Emanuel Vigeland had originally designed the building not as a mausoleum but as a studio to house his paintings and sculptures. However, after completion in 1926 he decided that it should become his mausoleum. He spent the next twenty years or so painting the large, fantastical, erotic floor-to-ceiling murals on each of the walls. They beautifully and graphically depict birth, sex and death as a writhing mass of bodies all interconnected, in his interpretation of the wheel of life. Emanuel was already an established painter, sculptor and stained glass maker who worked on many of Norway's churches. It is not surprising then that his mausoleum has a very church like quality. He anticipated that many Christians might be somewhat shocked at its contents so he wrote on the walls: Quicquid Deus creavit purum est, (everything created by God is pure). Vigeland feared, understandably, that the public would be morally offended by the erotic scenes. "When you see a naked human body and are vexed at what you see," he has written on a drawing, "then reproach God for what he has created, if you dare.”

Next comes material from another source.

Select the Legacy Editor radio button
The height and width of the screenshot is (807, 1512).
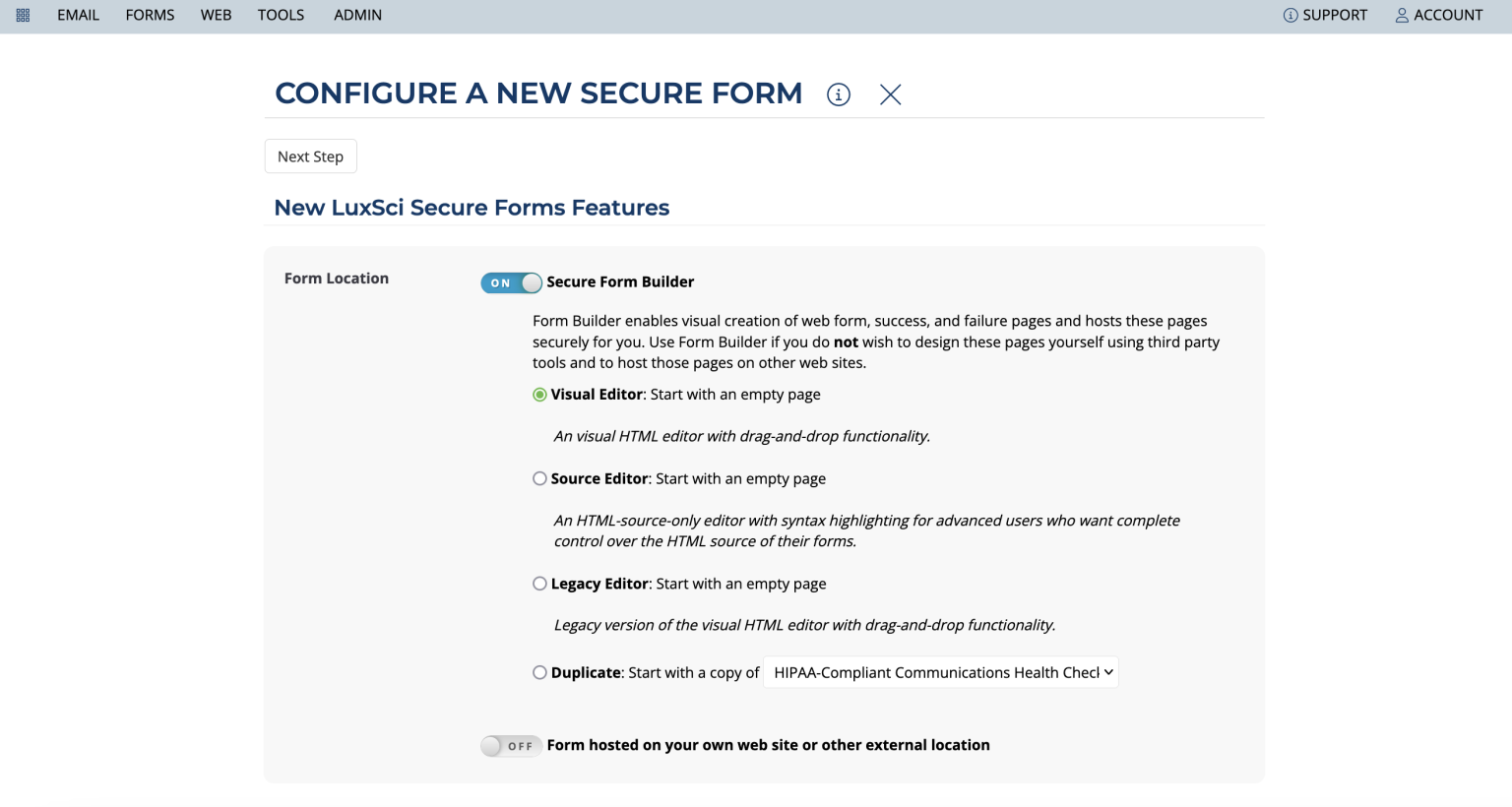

I found the red brick building looming starkly out of the snow at the end of a driveway between two large houses. The mausoleum is only open on Sundays and I'd made sure to get there at noon. To keep the wonder and mystery of the vault alive, the Museum limits the numbers going in, so whilst waiting I contemplated the scenes that lay behind the small, sculpted solid bronze door that makes you stoop to enter. Soon the heavy door swung open and we passed through into a large yet intimate chamber. As my eyes slowly adjusted to the dim light, I could start to make out the most incredible murals. All the ages of humankind are represented here, from fat cherub babies to skeletal old men. All naked. Writhing, dancing, fucking in orgiastic splendour, bodies moving from upper to lower worlds in a continuous cycle. A woman upside down with her legs spread as her consort buries his face deeply into her hidden delights that lie between. Another with her breasts suckled as a flash of ecstasy passes her lips. Transfixed by this heady scene, I moved slowly around the vault in an almost trance like state. Bronze sculptures loomed out at me in the corners, life size recreations of yet more explicit acts of procreation. Ecstasy caught in cold hard metal. I lost track of time but as visitors came and went, I must have spent over an hour sat in a meditation on Vita, the passions of human existence and what lies beyond the veil


I wanted to break into a song, as the acoustics in this chamber are incredible and otherworldly. Even whispers are amplified tenfold. Musicians come from all over the world to perform in this most intimate setting. I'd love to return and chant the runes and play my drum.  The magic would be deeply felt in this strange hauntingly beautiful place. Above the door, set into an alcove is the egg shaped stone urn containing Emanuel’s ashes that have rested there since his death in 1948. He felt very present, very alive, his spirit fed by a continual stream of tourists, artists, and musicians all stooping to bow before him as we exited. He clearly had a great sense of morbid humour. I paid my respects before stepping back into the bright, snow light, almost blinding after the darkness of the mausoleum. Before heading back into the city, I bought a recording of Vita, a magical live performance of Norwegian folk songs by Unni Lovid. Every time I play it, I'm transported back to Oslo, back to that dark chamber. An old part of myself that lies deep in my bones, deep in my heart, wakes up and sings across the water to these ancestral lands. I know I will return.


“When thus my hour is nigh, my body weary and my mind dull, let me then face the sun and quietly pass away.

Fire so pure, receive my body so that, fully cleansed, it can meet God.

Lay these ashes, which once was a life for better or worse, in the ovary-shaped stone, in memory of my dear mother.

And underneath, on the golden base of the urn, shine the letters God."